[Stored data entries]
======

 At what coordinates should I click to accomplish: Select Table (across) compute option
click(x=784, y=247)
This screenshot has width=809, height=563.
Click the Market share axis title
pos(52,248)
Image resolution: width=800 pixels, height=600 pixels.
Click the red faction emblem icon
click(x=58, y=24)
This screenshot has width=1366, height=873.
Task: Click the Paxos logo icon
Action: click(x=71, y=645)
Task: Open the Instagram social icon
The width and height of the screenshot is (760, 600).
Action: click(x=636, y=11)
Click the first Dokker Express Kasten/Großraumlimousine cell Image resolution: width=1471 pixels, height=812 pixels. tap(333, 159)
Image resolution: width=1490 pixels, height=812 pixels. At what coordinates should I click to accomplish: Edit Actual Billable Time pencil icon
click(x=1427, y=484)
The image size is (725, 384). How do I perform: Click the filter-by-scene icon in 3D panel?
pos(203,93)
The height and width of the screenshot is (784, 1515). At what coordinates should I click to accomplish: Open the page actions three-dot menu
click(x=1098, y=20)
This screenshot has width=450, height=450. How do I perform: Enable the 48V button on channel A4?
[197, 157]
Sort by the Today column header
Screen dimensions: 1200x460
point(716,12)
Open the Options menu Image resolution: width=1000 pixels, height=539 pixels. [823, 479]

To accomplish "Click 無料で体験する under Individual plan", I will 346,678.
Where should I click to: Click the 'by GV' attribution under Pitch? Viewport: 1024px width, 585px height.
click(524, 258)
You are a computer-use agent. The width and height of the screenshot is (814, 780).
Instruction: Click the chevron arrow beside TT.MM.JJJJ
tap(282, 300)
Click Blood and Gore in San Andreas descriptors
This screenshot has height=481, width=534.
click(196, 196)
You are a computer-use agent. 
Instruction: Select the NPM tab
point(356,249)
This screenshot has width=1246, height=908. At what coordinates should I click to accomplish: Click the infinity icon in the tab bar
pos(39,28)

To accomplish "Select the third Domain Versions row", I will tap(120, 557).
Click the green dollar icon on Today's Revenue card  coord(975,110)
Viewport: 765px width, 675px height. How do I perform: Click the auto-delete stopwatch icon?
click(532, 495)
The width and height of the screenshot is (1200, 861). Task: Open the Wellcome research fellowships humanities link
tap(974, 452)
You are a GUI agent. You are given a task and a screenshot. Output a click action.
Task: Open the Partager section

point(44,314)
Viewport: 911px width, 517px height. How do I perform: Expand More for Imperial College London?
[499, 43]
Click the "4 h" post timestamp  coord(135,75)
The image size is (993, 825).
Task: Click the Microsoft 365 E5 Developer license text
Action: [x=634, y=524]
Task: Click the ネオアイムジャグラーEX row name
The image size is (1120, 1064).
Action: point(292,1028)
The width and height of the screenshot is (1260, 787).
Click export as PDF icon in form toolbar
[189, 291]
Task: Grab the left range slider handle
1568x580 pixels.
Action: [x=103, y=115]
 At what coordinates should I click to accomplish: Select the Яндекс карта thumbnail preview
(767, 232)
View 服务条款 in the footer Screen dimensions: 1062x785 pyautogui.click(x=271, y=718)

======

◆ THE PROBLEM:
The lines of the records that contain the string "Today" should be located and copied.

◆ FINISHED TASK:
Sort by the Today column header
Click the green dollar icon on Today's Revenue card  coord(975,110)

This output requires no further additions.